The increase is expected to occur unevenly, with higher elevations and higher latitudes experiencing greater temperature changes than lower elevations and equatorial regions. These effects will get worse and there is a risk of reaching tipping points at which carbon release from permafrost and vegetation will accelerate global warming. The point at which this becomes very dangerous is not clear but 2°C increase is the most commonly accepted level.

The lowest scenario which IPCC looks at has CO2e stabilizing between 445 and 490 ppm and temperature between 2.0 and 2.4C. This requires an emissions peak by 2015 and a reduction by 2050 of 50% to 85% from year 2000 levels. [Non IPCC comment] This sort of global reduction implies a much greater reduction for developed countries given the equity and inevitability of developing countries closing the gap. No one country, company or technology will be sufficient to stop global warming. We need a mix of solutions to focus on using energy more efficiently and reducing its carbon intensity – it is everyone’s responsibility.

The Intergovernmental Panel on Climate Change (IPCC) concludes, "most of the observed increase in globally averaged temperatures since the mid-20th century is very likely due to the observed increase in anthropogenic greenhouse gas concentrations"[1] via the greenhouse effect.

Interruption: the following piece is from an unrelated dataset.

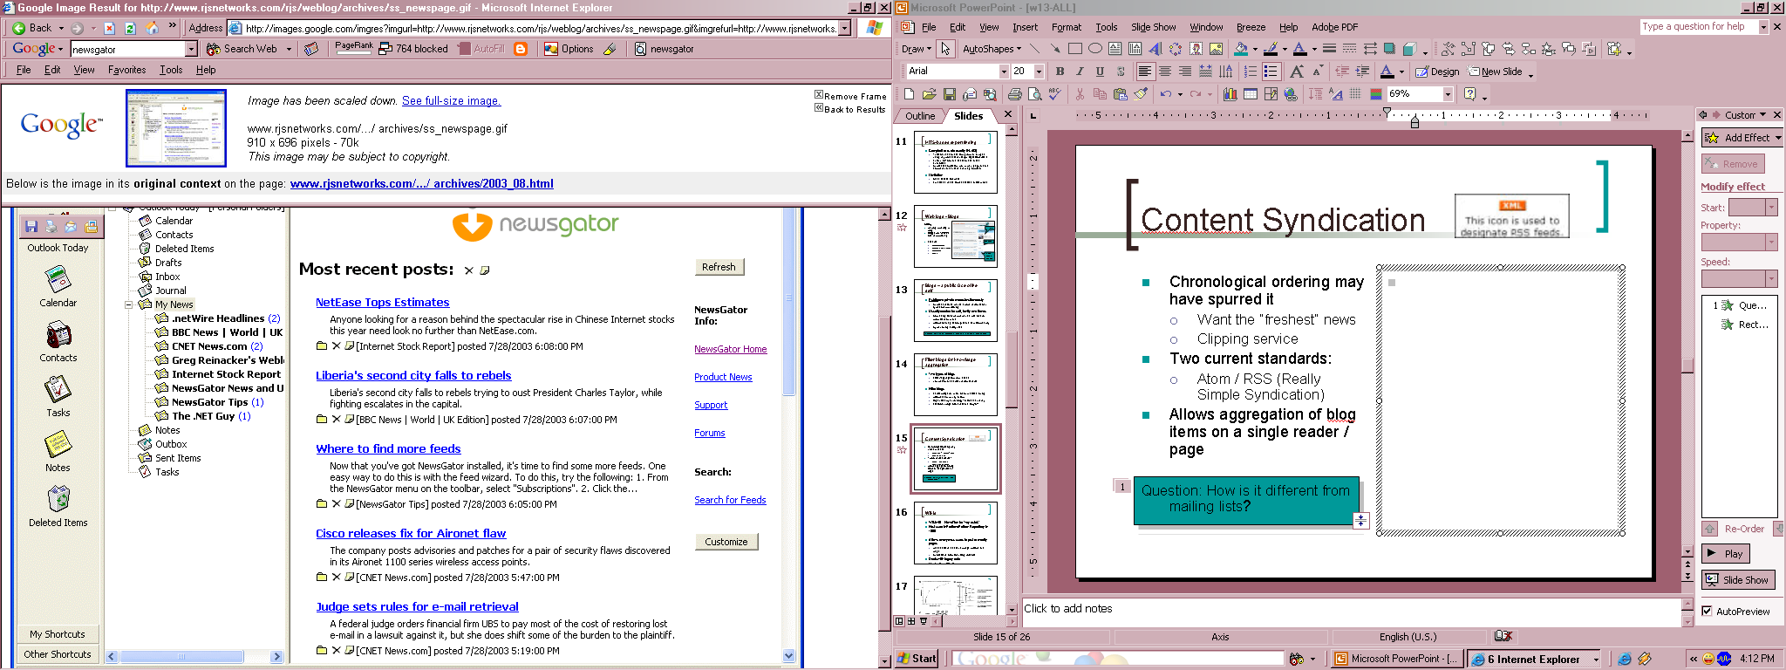Click the Bold button in PowerPoint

Carbon dioxide is the main culprit

Rising temperatures therefore are due primarily to the buildup of carbon dioxide (CO2) in the atmosphere from the burning of increasing amounts of fossil fuels, with land-use change providing another significant but smaller contribution. Once released into the atmosphere, CO2 traps heat that would otherwise escape back into space. The concentration of CO2 in the atmosphere has risen by 30% to almost 380ppm since the start of the Industrial Revolution in 1760.

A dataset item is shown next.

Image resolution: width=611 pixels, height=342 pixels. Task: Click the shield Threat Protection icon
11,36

An increase in methane is also worrying

It is very likely that the observed increase in methane concentration is predominantly due to agriculture and fossil fuel use. Methane growth rates have declined since the early 1990s, consistent with total emission (sum of anthropogenic and natural sources) being nearly constant during this period. The increase in N2O concentration is primarily due to agriculture. These increases have enhanced greenhouse effect, which has contributing to a warming of the Earth's surface by 0.74°C over the last hundred years.

How much hotter is our planet getting?

Temperature records go back to the late 19th Century and show that the global average temperature increased by about 0.74C in the 20th Century.